I'm reading through Douglas Crockford's JavaScript: The Good Parts, and I'm at the point where he defines a fade function. Part of this code boils down to this:
var level = 1;
var hex = level.toString(16);
So I run this in my browser's console to see what I get....
var level = 1;
level.toString(16);
Hey, it returns "1
"... Fabuloso! Wunderbar!
Then to be cheeky, I try this to see what I get...
1.toString(16);
And I get
SyntaxError: Unexpected token ILLEGAL
What the what? If level
is a variable equal to 1, and running this method on level works fine, then why doesn't running this method on the actual number 1 work? I tried a similar experiment with the toPrecision()

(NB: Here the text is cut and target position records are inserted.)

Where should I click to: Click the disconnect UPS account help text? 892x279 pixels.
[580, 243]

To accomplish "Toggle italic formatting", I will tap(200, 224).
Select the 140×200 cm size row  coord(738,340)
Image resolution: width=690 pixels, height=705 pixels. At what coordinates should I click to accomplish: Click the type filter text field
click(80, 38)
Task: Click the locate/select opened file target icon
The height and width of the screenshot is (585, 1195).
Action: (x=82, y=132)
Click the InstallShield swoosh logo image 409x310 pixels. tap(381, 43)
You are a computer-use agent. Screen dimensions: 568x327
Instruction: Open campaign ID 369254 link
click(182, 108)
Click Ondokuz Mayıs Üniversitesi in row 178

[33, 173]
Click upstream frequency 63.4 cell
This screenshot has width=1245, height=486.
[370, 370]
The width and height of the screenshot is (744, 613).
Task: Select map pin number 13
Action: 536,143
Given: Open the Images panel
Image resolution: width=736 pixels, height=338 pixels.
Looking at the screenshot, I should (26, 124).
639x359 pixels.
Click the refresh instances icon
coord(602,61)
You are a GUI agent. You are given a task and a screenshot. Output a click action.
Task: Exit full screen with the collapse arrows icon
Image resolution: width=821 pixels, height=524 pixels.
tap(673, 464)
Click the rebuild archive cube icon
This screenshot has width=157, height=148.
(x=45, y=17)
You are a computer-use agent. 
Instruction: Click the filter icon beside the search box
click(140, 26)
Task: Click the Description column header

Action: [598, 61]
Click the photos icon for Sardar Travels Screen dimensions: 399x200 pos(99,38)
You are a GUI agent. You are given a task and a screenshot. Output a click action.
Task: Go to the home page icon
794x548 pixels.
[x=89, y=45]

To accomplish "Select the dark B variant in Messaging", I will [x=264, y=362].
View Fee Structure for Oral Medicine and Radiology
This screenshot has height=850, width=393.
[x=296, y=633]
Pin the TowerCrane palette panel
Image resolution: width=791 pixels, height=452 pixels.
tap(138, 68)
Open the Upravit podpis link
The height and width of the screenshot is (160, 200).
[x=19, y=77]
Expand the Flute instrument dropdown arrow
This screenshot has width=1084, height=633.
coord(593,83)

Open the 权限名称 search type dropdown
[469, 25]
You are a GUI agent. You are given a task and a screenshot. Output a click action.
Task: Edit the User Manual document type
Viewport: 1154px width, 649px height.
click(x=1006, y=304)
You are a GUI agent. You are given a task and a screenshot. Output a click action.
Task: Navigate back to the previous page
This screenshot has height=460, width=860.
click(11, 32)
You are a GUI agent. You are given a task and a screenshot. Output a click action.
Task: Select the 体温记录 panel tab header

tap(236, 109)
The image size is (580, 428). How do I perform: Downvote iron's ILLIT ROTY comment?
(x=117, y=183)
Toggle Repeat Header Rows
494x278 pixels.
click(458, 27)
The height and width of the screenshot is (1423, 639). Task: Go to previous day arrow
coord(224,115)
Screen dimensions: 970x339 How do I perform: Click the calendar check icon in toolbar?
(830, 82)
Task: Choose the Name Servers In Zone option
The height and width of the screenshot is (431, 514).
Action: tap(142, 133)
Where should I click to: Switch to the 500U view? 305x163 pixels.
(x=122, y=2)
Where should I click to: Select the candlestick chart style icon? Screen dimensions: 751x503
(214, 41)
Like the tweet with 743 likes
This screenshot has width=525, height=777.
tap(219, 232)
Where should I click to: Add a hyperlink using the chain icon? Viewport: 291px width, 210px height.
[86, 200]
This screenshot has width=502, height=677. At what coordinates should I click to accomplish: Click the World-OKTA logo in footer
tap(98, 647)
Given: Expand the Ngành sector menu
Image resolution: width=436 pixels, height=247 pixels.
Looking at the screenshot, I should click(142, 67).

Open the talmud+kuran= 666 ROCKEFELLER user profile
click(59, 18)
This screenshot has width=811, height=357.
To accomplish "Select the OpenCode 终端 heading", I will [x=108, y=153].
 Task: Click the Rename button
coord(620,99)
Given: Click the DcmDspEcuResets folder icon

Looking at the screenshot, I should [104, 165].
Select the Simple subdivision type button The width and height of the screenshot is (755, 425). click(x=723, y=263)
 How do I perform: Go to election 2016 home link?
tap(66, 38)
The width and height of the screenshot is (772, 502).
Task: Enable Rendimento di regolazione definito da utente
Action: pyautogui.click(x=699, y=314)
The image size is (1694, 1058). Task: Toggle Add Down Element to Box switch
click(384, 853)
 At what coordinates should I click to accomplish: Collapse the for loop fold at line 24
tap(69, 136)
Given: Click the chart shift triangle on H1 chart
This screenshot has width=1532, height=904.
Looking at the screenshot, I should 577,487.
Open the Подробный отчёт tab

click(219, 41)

method and that worked fine in both cases. What's the issue here? Is this another one of those inherent flaws in the JavaScript implementation, or am I missing something? I am testing in Google Chrome.
Related: Stack Overflow question Why don't number literals have access to Number methods?.
It's just a language grammar limitation.
Since 1.
is a legal literal number (and 1.t
is not) the tokeniser will split this into the following tokens:
1.
toString
(
)
And that's an illegal sequence of tokens. It's object method
, instead of object . method
.
In the working versions in @Joey's answer, the braces prevent the tokenizer from treating the dot as part of the number literal instead of as a separate token, as does writing:
1.0.toString()
or
1..toString()
since the tokenizer knows that the second dot must be a token on its own, and not part of the number literal.
You need 1..toString or (1).toString to get the number literal
level is a variable (and thus an object).
1 is a literal. They are not objects and the interpreter thinks about them completely differently.